The broad stock market's "irrational exuberance" took a hit in the second half of last week as more worrisome news on the death toll from China's coronavirus rolled in. Both the S&P 500 and NASDAQ made new highs last week while the DOW did not, and this gives us another intermarket bearish divergence signal. All three indices MAY be taking significant corrections now, but last week's tops (S&P 500 and NASDAQ) did not happen in a major reversal zone, and next week IS a major reversal zone. It's possible this market could edge up higher next week for a final top. If it doesn't, that time frame of Feb. 24 - March 6 should slow down any market dive, and we would likely see a significant cycle bottom in there We are still not sure if the DOW and S&P 500 started new medium-term cycles on Jan. 31. If they did, any correction now should be minimal and these indices would be bullish. The NASDAQ is most likely still completing an older cycle. That means it could take a more serious correction (which may now be in progress unless it pushes a bit higher into next week's reversal zone). We may have gotten "whipsawed" out of our short position on Feb. 12 too early, but if markets rally next week and give us another bearish divergence signal, we may get another good opportunity to sell short. Let's stay on the sidelines for now.

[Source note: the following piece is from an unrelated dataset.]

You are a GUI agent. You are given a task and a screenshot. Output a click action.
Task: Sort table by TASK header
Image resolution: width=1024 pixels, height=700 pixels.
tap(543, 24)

It looks like crude oil started a new medium-term cycle on Feb. 4 with its low of $49.50 (Apil contract chart).This would normally be bullish (as early cycle stages usually are), but it looks like crude may be turning bearish after its sharp turn down from last Thursday's high at $54.66. We will know soon enough if prices drop below that $49.50 low (bearish). If prices push higher next week, it could support a more bullish view of crude. We will stay on the sidelines for now. The direction of the broad stock market and crude oil is being strongly influenced now by news concerning China's coronavirus. Severe worries over this epidemic could tank both markets.

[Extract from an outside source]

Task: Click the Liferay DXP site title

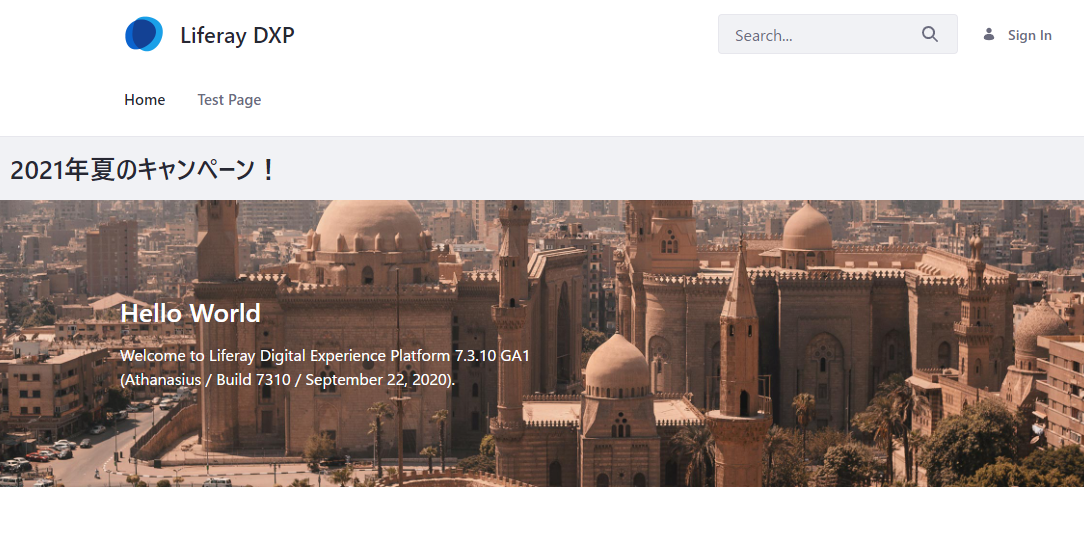Action: 237,35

The cycle pattern of gold is still nor clear, but this metal is certainly in a "breakout" mode after last week's strong rally and close above $1610. We are in a reversal zone for precious metals (Feb. 14 - 25) that is overlapping with a strong general reversal zone for all markets (Feb. 24 - March 6) so gold prices could top out now and take some sort of correction. Any pullback to the $1590 - $1620 area would have us looking to buy. We will watch for that.
Silver is also rallying strongly, but like gold, may be topping out soon to take a steep correction down (silver's current medium-term cycle is getting old and may be ready for its final correction to the cycle bottom). We will stay on the sidelines of both metals for now and wait for a corrective dip to buy. Both gold and silver are looking potentially very bullish in their longer-term cycles now.